継ぎたくても、
継げませんでした。
学校から帰る場所は、家ではありませんでした。親が営む、小さなアパレルの会社です。革のロールが立てかけてあって、裁断機があって、その隅で宿題をする。手が足りないときは仕事を手伝う。商売人の見習いのようなものでした。手伝いが終わるとお小遣いをもらって、お菓子を買いに行く。それが私の日常でした。
いつか自分がこの会社を継ぐのだと、疑ったこともありませんでした。
13歳のとき、その会社はなくなりました。
つらかったのは、会社そのものよりも人のほうでした。仲の良かった従業員の方がいたのですが、別れを言うタイミングもないまま、それきりになりました。あの人がその後どうなったのかを、私はいまも知りません。

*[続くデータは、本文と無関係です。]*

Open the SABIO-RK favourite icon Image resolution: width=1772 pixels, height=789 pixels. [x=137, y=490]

父は、経営に向いた人ではありませんでした。どちらかといえば、ものをつくる人でした。腕はあった。商品もあった。ただ、会社を続けるための経営が、そこにありませんでした。
もしあのとき、経営を任せられる人が外から入っていたら。あの会社は残っていたと思います。
会社がなくなるというのは、会社だけがなくなるということではありません。そこで働いていた人の生活も、その家族も、一緒に動きます。私はそれを、外からではなく内側から見ました。

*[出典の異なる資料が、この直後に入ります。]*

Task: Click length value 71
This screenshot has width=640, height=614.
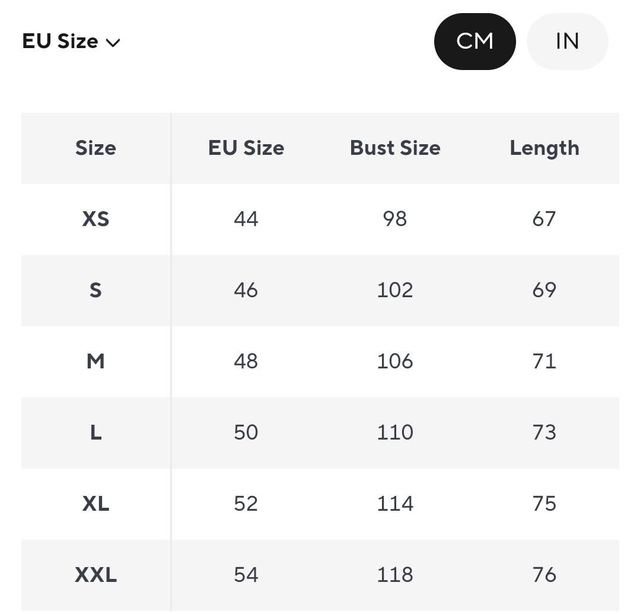Action: 544,361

いま私たちがやっているのは、その一点です。継ぎたくても継げない人がいます。息子や娘に継ぐ気がなく、社内にも任せられる人がいないオーナー様。そして、継ぎたかったのに継げなかった、かつての私のような立場の人間も。
まだ継げるうちに、経営のできる人を外から迎える。それができれば、会社は残ります。雇用も、その周りにいるご家族も守れます。
PEファンドの投資先も、M&Aで買われた子会社も、後継者のいないオーナー企業も、私たちから見れば同じ形です。外から来た人が、すでにある会社を引き継ぐ。この形の経営には、創業とも社内昇進とも違う技術が要ります。私たちは、その経験を持つ方だけを集めています。